Philadelphia Energy Solutions on Wednesday extended the termination date of about 950 refinery employees from July 12 to Aug. 25 to allow the company to better prepare the fire-damaged property for resale or a restart.
The company told leaders of United Steelworkers Local 10-1 during a bargaining session Wednesday that it would delay the plant’s termination date by about six weeks. U.S. Sen. Bob Casey’s office was first to announce the decision to the public.
Cherice Corley, a spokeswoman for PES, confirmed the reprieve.
“The reason for this extension is that PES is continuing its efforts to secure the facility in anticipation of potentially rebuilding the damaged infrastructure and preparing for a possible sale or restart,” she said in a text message.

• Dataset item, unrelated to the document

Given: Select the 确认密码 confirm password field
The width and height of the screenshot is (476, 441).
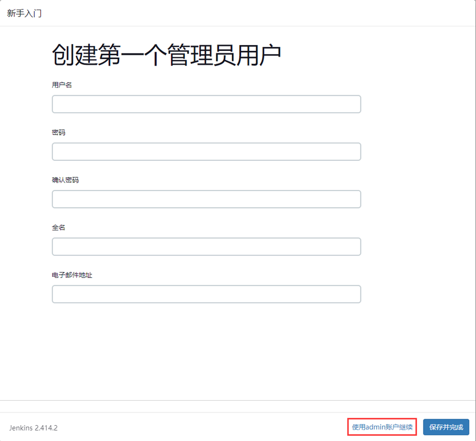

Five days after the refinery suffered a devastating fire, PES abruptly notified its 1,100-member workforce on June 26 that it would shut down the East Coast’s largest refining complex on July 12. About 150 salaried workers were let go effective Monday, but much of the workforce was to remain on the payroll until July 12 to shut down the plant, which can process 335,000 barrels of crude oil a day.
The announcement comes as public officials, labor leaders, and the refinery’s former chief executive are scrambling to assemble some kind of effort to rescue the refinery, which emerged from bankruptcy last year under bank ownership, only to stagger again under heavy debt and unfriendly market conditions.

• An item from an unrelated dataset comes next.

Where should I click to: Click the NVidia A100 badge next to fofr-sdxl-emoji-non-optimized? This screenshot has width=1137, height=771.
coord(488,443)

In a letter to the Steelworkers on Wednesday, a refinery executive said that PES is continuing to pursue opportunities to restart the refining complex.
“At this time, however, we have no additional information beyond this new termination date,”said William A. Goodhart, senior vice president of human resources. "After that date, the layoffs are expected to be permanent.”
The site is polluted from more than a century of refining, and experts say it would not be easily repurposed to a nonindustrial use, though green activists have pressured the city to turn some or all of the land into a park.
The PES site has extensive infrastructure that would be valuable to other energy-related enterprises, including pipelines and storage facilities, docks, and rail loading terminals.
Philip Rinaldi, the former refinery chief executive who oversees a group of investors who own about 4 percent of the refinery, said Tuesday that the plant has a “very bright” future. He said the plant could still operate as a refinery, though as a business, the South Philadelphia refinery has struggled through much of the last decade to be profitable.